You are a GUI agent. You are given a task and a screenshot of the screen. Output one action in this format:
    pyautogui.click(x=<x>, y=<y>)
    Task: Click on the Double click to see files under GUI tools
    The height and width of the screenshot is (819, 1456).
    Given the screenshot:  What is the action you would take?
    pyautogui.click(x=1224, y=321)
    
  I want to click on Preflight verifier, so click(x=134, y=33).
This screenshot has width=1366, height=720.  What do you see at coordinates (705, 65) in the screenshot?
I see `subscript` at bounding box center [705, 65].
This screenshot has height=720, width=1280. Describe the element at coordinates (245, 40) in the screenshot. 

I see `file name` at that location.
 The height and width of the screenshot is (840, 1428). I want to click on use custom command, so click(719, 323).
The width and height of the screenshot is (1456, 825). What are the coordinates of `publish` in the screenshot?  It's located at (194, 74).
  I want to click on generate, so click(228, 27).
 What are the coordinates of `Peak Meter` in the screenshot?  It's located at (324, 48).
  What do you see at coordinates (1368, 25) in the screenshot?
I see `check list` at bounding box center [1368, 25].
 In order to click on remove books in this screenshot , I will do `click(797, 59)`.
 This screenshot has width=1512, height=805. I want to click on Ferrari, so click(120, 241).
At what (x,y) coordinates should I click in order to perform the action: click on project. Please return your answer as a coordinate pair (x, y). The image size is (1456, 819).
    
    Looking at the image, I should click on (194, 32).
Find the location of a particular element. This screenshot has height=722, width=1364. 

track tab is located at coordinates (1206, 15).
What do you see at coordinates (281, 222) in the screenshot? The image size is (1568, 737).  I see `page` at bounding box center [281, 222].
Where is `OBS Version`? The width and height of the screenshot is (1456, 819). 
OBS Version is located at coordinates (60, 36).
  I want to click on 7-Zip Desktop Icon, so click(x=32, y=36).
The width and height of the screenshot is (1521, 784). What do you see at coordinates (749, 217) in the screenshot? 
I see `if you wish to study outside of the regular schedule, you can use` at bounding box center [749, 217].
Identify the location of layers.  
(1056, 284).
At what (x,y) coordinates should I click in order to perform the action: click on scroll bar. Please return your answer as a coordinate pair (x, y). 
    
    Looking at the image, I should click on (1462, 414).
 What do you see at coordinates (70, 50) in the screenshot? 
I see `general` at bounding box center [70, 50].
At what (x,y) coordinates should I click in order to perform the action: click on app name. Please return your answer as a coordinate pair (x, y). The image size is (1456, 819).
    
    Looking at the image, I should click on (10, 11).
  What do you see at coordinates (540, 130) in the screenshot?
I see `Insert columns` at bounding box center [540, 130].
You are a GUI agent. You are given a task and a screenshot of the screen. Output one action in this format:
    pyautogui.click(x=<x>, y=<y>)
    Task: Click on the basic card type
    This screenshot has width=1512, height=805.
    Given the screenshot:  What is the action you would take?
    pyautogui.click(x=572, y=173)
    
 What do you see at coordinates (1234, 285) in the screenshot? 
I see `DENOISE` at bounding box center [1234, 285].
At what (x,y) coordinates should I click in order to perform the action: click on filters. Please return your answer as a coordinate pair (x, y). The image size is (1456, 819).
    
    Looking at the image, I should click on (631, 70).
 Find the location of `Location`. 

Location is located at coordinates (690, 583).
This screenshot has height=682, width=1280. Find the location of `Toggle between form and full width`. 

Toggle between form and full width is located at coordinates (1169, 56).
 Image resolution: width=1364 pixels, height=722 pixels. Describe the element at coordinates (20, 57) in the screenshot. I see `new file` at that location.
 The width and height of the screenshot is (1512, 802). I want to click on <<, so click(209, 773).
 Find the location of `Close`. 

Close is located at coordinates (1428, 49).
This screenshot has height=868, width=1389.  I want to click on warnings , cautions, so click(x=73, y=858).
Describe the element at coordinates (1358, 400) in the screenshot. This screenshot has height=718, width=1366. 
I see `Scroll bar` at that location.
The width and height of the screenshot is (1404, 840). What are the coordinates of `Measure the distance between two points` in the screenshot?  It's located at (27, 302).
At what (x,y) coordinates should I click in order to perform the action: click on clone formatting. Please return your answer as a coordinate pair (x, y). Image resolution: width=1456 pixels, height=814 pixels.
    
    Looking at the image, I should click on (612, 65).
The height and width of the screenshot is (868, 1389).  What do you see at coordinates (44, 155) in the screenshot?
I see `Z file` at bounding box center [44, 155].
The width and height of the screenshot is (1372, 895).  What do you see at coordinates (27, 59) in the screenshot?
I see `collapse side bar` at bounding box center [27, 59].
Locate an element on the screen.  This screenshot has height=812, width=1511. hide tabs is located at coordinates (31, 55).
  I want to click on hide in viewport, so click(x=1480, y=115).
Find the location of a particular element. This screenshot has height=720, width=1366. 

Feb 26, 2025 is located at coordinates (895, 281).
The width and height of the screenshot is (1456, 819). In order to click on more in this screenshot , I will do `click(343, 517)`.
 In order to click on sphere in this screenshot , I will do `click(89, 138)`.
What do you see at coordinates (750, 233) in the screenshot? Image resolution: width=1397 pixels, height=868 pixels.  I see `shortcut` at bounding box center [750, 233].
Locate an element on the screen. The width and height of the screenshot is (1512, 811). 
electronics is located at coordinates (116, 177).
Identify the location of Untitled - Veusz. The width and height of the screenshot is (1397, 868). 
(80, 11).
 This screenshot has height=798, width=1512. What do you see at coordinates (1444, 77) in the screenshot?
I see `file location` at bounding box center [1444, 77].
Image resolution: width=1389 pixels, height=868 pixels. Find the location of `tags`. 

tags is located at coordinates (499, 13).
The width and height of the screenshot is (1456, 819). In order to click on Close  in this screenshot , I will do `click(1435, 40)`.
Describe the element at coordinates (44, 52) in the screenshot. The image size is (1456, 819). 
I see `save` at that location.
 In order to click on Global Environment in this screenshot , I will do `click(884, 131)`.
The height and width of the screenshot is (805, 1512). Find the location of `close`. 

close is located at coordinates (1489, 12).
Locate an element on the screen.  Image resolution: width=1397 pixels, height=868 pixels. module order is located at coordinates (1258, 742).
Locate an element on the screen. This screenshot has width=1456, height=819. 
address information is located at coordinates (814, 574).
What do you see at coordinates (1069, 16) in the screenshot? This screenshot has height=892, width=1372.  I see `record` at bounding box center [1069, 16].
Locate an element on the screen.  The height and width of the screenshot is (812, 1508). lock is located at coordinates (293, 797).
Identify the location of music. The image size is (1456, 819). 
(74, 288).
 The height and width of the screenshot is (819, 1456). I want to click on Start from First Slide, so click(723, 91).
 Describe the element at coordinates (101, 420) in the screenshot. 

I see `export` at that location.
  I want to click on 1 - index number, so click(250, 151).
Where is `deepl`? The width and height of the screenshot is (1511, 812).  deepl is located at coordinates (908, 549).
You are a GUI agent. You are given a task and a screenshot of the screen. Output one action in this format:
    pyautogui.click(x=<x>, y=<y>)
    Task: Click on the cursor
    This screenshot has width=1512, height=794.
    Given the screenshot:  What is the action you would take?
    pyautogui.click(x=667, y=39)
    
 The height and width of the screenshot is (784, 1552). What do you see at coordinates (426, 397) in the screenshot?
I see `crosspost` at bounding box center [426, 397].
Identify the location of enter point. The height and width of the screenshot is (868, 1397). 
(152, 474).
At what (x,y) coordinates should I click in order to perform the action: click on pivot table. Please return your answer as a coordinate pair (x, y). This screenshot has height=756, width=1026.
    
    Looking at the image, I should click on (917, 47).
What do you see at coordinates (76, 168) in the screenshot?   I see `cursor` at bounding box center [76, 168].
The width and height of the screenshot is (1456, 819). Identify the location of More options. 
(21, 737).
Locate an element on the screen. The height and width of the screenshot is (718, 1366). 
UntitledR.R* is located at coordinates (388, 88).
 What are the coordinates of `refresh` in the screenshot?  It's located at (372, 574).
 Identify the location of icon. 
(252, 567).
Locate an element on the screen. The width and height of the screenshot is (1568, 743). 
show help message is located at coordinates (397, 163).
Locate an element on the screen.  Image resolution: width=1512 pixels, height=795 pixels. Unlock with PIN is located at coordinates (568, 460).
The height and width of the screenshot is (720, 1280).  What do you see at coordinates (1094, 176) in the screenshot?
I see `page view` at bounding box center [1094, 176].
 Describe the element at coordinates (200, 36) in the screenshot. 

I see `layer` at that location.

- - -

Directions for this task: Write out the data again from its first line through the line containing "Looking at the image, I should click on (194, 32).", swapping "Peak Meter" for "Level Meter" and keeping everything else the same.

Response to this task:
You are a GUI agent. You are given a task and a screenshot of the screen. Output one action in this format:
    pyautogui.click(x=<x>, y=<y>)
    Task: Click on the Double click to see files under GUI tools
    The height and width of the screenshot is (819, 1456).
    Given the screenshot:  What is the action you would take?
    pyautogui.click(x=1224, y=321)
    
  I want to click on Preflight verifier, so click(x=134, y=33).
This screenshot has width=1366, height=720.  What do you see at coordinates (705, 65) in the screenshot?
I see `subscript` at bounding box center [705, 65].
This screenshot has height=720, width=1280. Describe the element at coordinates (245, 40) in the screenshot. 

I see `file name` at that location.
 The height and width of the screenshot is (840, 1428). I want to click on use custom command, so click(719, 323).
The width and height of the screenshot is (1456, 825). What are the coordinates of `publish` in the screenshot?  It's located at (194, 74).
  I want to click on generate, so click(228, 27).
 What are the coordinates of `Level Meter` in the screenshot?  It's located at (324, 48).
  What do you see at coordinates (1368, 25) in the screenshot?
I see `check list` at bounding box center [1368, 25].
 In order to click on remove books in this screenshot , I will do `click(797, 59)`.
 This screenshot has width=1512, height=805. I want to click on Ferrari, so click(120, 241).
At what (x,y) coordinates should I click in order to perform the action: click on project. Please return your answer as a coordinate pair (x, y). The image size is (1456, 819).
    
    Looking at the image, I should click on (194, 32).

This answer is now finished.